Painter, who founded TrueCar, says the wave of new cars will open different subscription price points. That should allow consumers in many income brackets to try EVs.

Painter predicts that once shoppers experience the Autonomy subscription service, they won't return to buying or leasing. Those that prefer ownership or leases will need to work with dealerships or other retail platforms.


"We are not going to sell you the car. That car, for us, is an important asset. We put that car to work. It generates revenue for us," Painter says. "We're not a retailer. We are in the business of subscribing customers to our cars. We are real pioneers in new vehicle subscriptions. We find that when a customer likes the payment and they like the car, they just stay with it."

As we reported, dealers can make in-roads on EV sales by educating customers about the various incentives available. Respondents to a recent Consumer Reports survey found that 53% were unaware of federal, state and local incentives available to buyers.

For now, Autonomy's electric and zero-emissions vehicle-subscription program in California allows users to choose Tesla Model 3 and Model Y vehicles. There are 10 different payment plans. Start-up fees range from $1,000 to $5,900 with those who pay the higher start-up fees paying less per month.

For example, those who put down $5,900 pay $490 per month while those paying $1,000 up front pay $1,000 a month. The average car payment in the U.S. is currently about $650 per month, he adds.
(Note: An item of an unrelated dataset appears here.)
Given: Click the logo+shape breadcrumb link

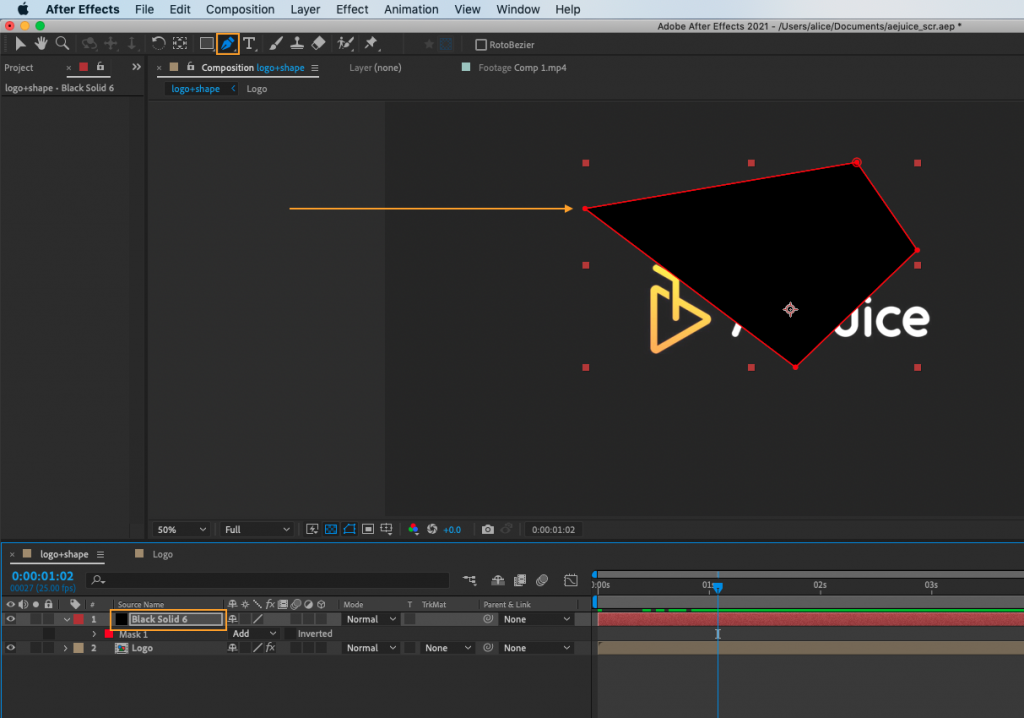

All subscribers pay $500 security deposits and agree to limit monthly drives to 1,000 miles per month. Subscribers pay 25 cents for every mile over that.

In return, Autonomy pays for the title, registration, insurance and maintenance. Autonomy has partnered with AutoNation to supply all routine maintenance and to serve as a pick-up site for the cars. A $100 fee is charged for delivery to a customer’s home, business or other locale. Subscribers agree to a three-month minimum commitment and can pay a yet-to-be-determined fee to switch cars after completing the initial term.

The schedule for the national roll out is expected in September. And as that occurs, there may be future opportunities for some dealerships to serve as brick-and-mortar touchpoints for Autonomy subscribers.


"We would look for other dealers in markets where we don't have AutoNation coverage," adds Painter. "But right now, we're really focused on prioritizing AutoNation and our national rollout."